Tuesday, July 20, 2010

Cetaceous Sea Slime 

Sense and Sensibility and Sea Monsters
Jane Austen and Ben H. Winters
Quirk Books

If you cast your minds way back to December, you'll recall that I selected Pride and Prejudice and Zombies at the D-E-S Book of the Year.  As I stated then, it definitely wasn't the best book that I had read in the past season, but it was one that I really, truly enjoyed.  I loved the idea of taking something canonical and adding utter ridiculousness to it.  The fact that it didn't really take away from Austen's story delighted me entirely and when I found out that Quirk was going to come out with another volume in the series, I thought "why the hell not?"

Sadly, Sense and Sensibility and Sea Monsters is not as well done as its predecessor.   In addition to pillaging Austen, the author borrows from the work of H.G. Wells, introduces elements of the Gothic novel that transforms Austen's mannered romance into something entirely different, and generally injects such an over-the-top weirdness to the novel that  it was, at times, a bit distracting.

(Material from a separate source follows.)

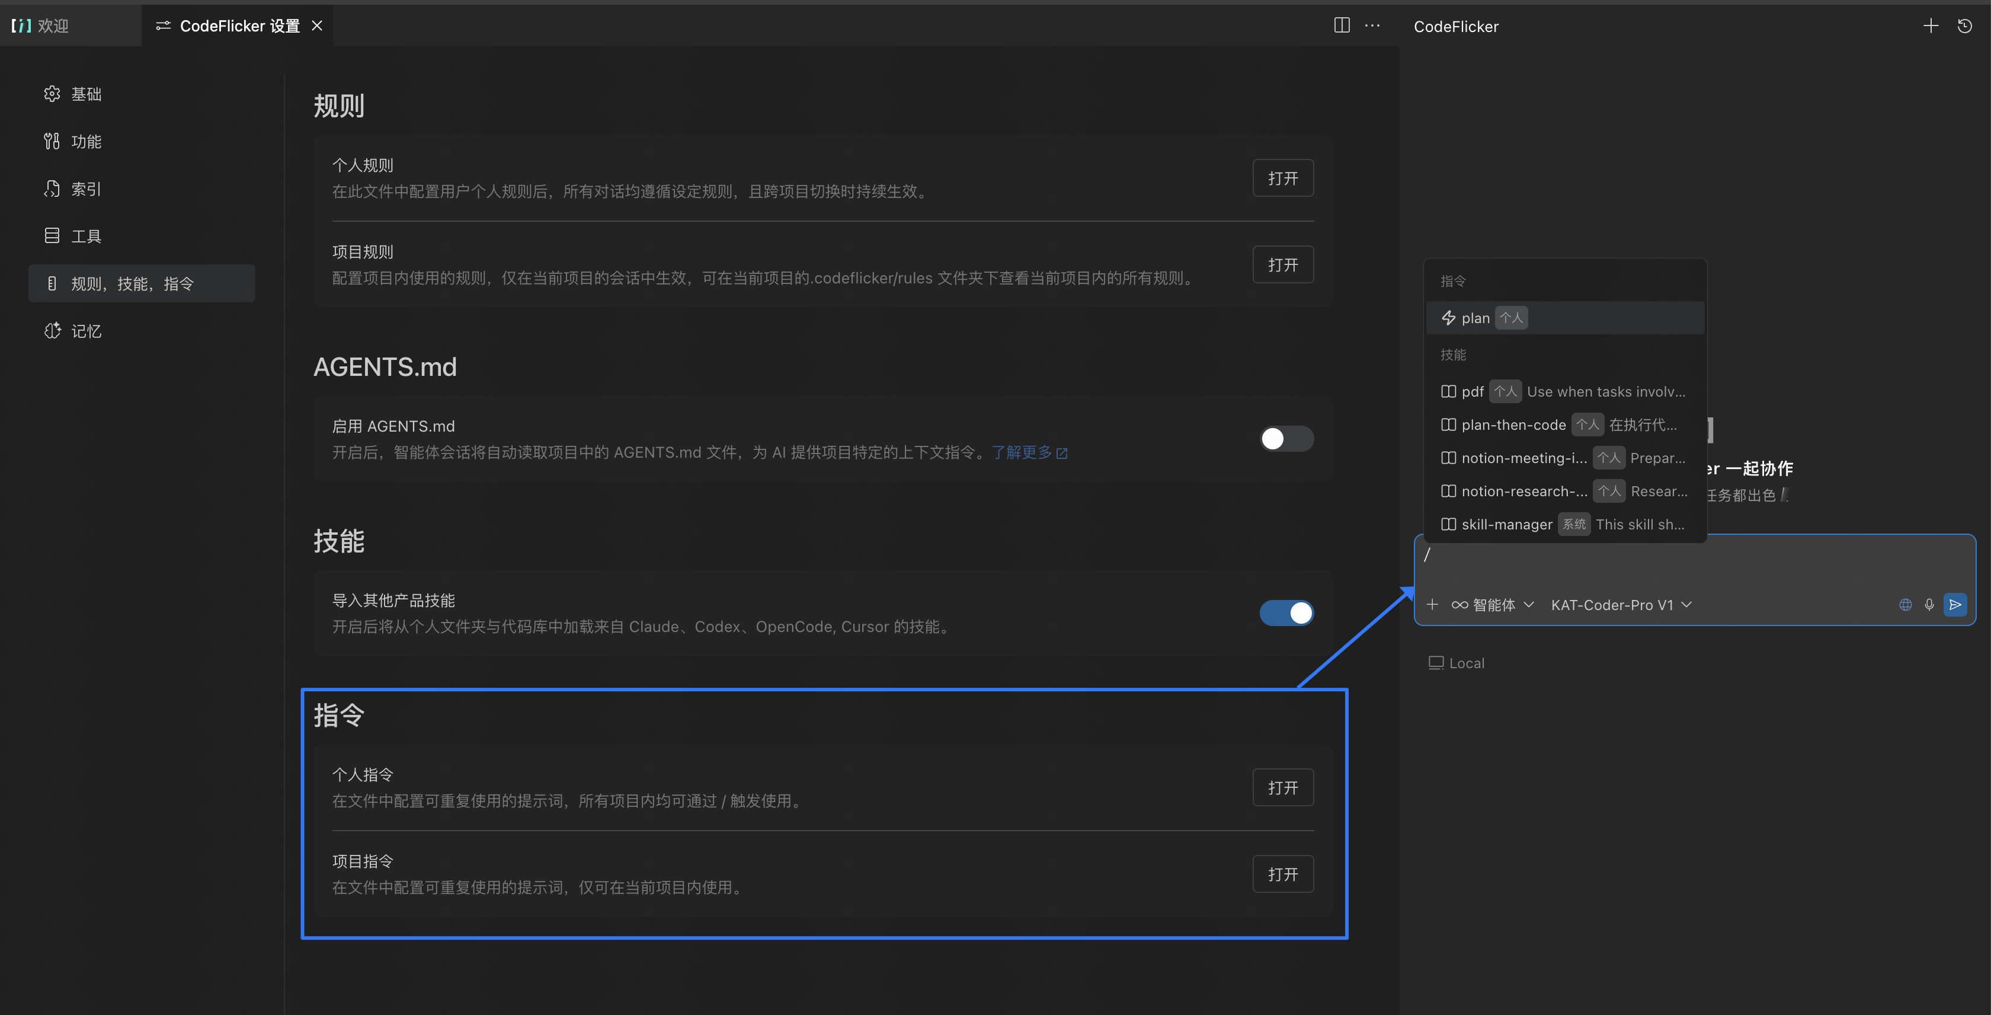Disable importing other product skills toggle
The height and width of the screenshot is (1015, 1991).
pos(1286,613)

Don't get me wrong, the portrayal of Colonel Brandon as a visually abhorrent facially tentacled sea monster is vastly entertaining.  The rampaging narwhals, the man-eating jelly fish and the ever-so-elusive fang beast all make for great, bizarre, fun.  I can't believe I'm going to say this, but SS&SM isn't quite as, uh, subtle as PP&Z.  Yes, I just referred to a book of manners about zombies and ninjas as subtle.  Use that, dear reader, as a guide when deciding to embark on this particular voyage.  Sense and Sensibility and Sea Monsters gets three giant lobsters out of five.